> _Aim_: Convert the lines into a numbered list, beginning at the line that has "Image resolution: width=839" and stopping after the line that has "Looking at the". Skip blank lines and leave the pictures out.

> _Data for this exercise_:
------------------------
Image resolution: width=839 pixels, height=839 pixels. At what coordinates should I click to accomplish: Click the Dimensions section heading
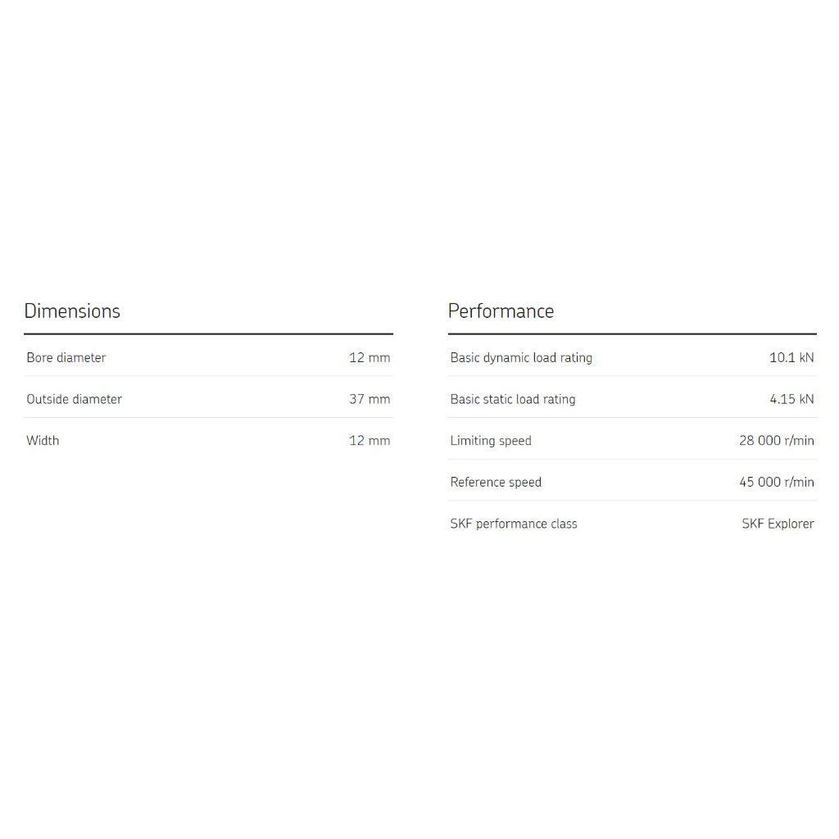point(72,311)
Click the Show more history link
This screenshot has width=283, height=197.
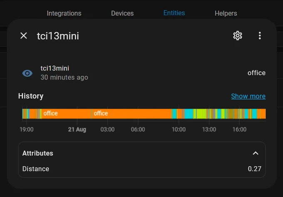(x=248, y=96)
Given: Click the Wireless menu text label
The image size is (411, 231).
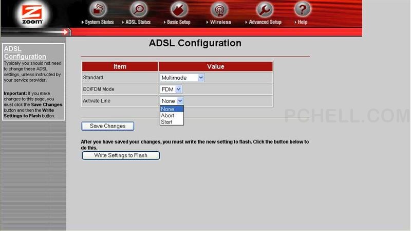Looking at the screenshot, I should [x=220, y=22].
------------------------
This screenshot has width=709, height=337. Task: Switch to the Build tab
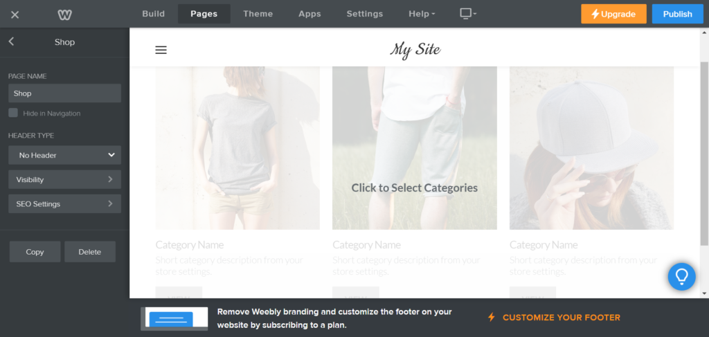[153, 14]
------------------------
> _The response_:
1. Image resolution: width=839 pixels, height=839 pixels. At what coordinates should I click to accomplish: Click the Dimensions section heading
2. point(72,311)
3. Click the Show more history link
4. This screenshot has width=283, height=197.
5. (x=248, y=96)
6. Given: Click the Wireless menu text label
7. The image size is (411, 231).
8. Looking at the screenshot, I should [x=220, y=22].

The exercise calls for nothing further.